Loss of Glutathione, Ascorbate Recycling, and Free Radical Scavenging in Human Erythrocytes Exposed to Filtered Cigarette Smoke

Exposure of human erythrocytes to filtered cigarette smokein vitroinhibited their capacity to reduce dehydroascorbic acid (ascorbate recycling activity). Glucose uptake was not affected, implying that dehydroascorbic acid transport was not inhibited by the smoke treatment. The intracellular reduction of cationic nitroxide free radicals, which provides a measure of ascorbate recycling, was also inhibited by cigarette smoke. A major factor in the inhibition of free radical reduction was glutathione depletion.
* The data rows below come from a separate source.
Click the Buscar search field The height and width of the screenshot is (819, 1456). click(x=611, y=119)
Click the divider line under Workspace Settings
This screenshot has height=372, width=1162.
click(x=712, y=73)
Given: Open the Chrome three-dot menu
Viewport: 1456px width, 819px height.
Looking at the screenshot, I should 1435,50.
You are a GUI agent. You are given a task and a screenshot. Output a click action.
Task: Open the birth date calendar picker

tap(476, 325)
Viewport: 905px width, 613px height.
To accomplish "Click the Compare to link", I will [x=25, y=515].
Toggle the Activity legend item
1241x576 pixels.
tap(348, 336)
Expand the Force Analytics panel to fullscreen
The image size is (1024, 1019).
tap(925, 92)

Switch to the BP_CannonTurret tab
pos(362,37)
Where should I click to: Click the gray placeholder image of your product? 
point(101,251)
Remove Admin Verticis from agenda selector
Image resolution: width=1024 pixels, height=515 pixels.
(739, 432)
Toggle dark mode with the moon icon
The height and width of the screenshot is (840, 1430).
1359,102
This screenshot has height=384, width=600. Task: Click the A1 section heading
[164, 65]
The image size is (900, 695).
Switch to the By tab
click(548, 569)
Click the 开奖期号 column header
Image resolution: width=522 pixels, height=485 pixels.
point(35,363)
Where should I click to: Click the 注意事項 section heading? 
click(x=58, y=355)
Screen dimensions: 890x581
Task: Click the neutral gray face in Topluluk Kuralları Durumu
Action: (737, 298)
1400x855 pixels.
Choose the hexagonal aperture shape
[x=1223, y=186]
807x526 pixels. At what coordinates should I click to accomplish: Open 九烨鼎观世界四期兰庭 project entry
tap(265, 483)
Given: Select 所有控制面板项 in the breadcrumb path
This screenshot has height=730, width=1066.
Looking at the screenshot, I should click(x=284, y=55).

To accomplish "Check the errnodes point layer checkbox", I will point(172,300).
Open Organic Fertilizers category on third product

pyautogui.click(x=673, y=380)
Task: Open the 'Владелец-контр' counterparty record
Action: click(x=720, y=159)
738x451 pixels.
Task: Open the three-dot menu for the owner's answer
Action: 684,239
However, glutathione depletion alone could not account for the inhibition of free radical reduction because a restoration of the glutathione pool in hemolyzed cells only partially restored free radical reduction activity. Another factor inhibiting free radical reduction was a lowering of pH, which was attributed mainly to the uptake of CO2and was reversible by restoring the physiological pH. Exogenous glutathione spared both intracellular glutathione and free radical reduction activity. The rate of depletion of intracellular glutathione was similar to that of extracellular glutathione, indicating that the erythrocyte membrane did not significantly attenuate thiol-reactive species in smoke. Protein thiols were also depleted by cigarette smoke, but to a much lesser extent than was glutathione. Ascorbate was relatively unaffected by cigarette smoke; significant intracellular ascorbate levels remained after glutathione was barely detectable. Autooxidizable reducing agents, capable of reducing both reduced piperidinyl (Tempo) and pyrrolidinyl (Proxyl) nitroxides partitioned from filtered cigarette smoke into aqueous solutions. Attempts to detect cigarette smoke-derived oxidants in buffer solutions or in cell suspensions with a prereduced Tempo nitroxide, whose oxidation properties resemble those of ascorbate, were unsuccessful. The results of this study suggest that chemical modification of glutathione is a major damage mechanism of filtered cigarette smoke, whereas free radical oxidations are relatively insignificant.